Even now, the circle of slayers around Elias and Roksana was closing in. They had the upper hand for now, but for how long? Every time they felled one of their opponents, another one stepped in to take their place.

Chewing on her bottom lip, Ginny surveyed the room. The odds were not in their favor, but maybe she could do something to even them up.

Create a diversion. That always worked in the movies, didn’t it?

We see as well in the pitch black as we do in the light.

As soon as Jonas’s words came drifting back to Ginny, she was sliding along the wall toward the bar, hoping her movements remained undetected. Thankfully, the bartender had joined the fray, so there was no one to stop her from going behind the bar and searching for the light switches. There. They were right behind the cash register, beside the fire alarm.

Ginny smacked off the lights and immediately, roars of dismay reached her from the barroom floor. Hoping her friends would use the confusion as a chance to leave, she turned to leave, but changed her mind and pulled the fire alarm for good measure. A liquid sputter preceded a deluge of water raining down from the ceiling—and then the blaring siren started, muffling the exclamations and bodies running into one another.

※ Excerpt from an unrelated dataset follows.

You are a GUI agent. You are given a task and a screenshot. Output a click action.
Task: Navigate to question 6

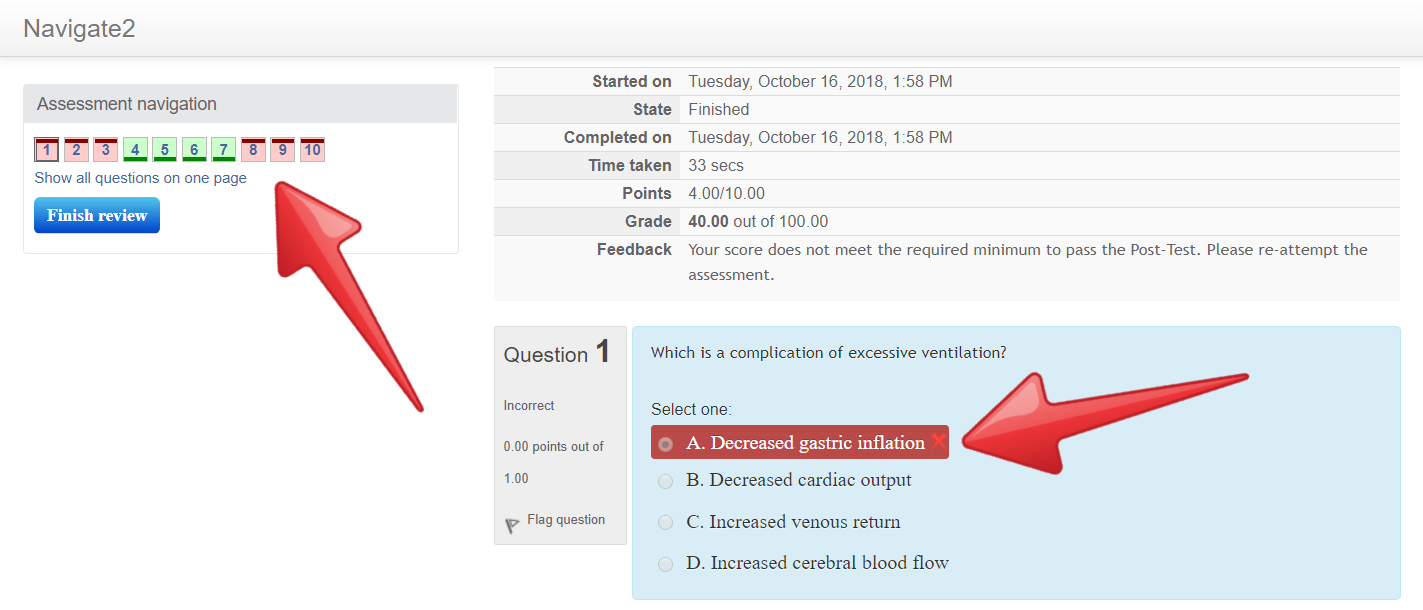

She wasted no more time sprinting down to the open hatch of the bar and hooking a quick right, praying she didn’t trip in the darkness on her way to the door—and she didn’t. Because someone picked her up and broke land records on their way out of the bar, up the staircase and onto the street. She was assuming that was the chosen route, anyway. Ginny saw nothing but whipping colors until they were beneath a flickering street lamp on the opposite side of the alley.

Trying to recover from the rush of wind in her ears, Ginny braced her hands on her knees and took a breathless head count. All of them were there and despite a scrape on Roksana’s cheek, unharmed. Thank the Lord.

“Nice assist, sweetheart,” Tucker chuckled, giving Ginny a high five. “You’ve got some trouble in your blood, don’t you?”

“Speaking of blood…” Elias said from the shadow just outside the circle of light cast by the streetlight. “We should get moving now.”

Roksana cursed in Russian. “We’re not taking her there. I promised him.”

“If he knew the separation was going to cause her pain, too, do you really think he’d want you to keep that promise?”

The slayer’s mouth formed a grim line.

“Exactly.” Elias paused, before coming back with a terse, “You going to fix that cut on your cheek or just stand there and bleed to death?”

“I don’t exactly have a first-aid kit handy.”

“Maybe your boyfriend in the bar has one.”

Without missing a beat, Roksana marched in the direction they’d come. “Maybe he does.”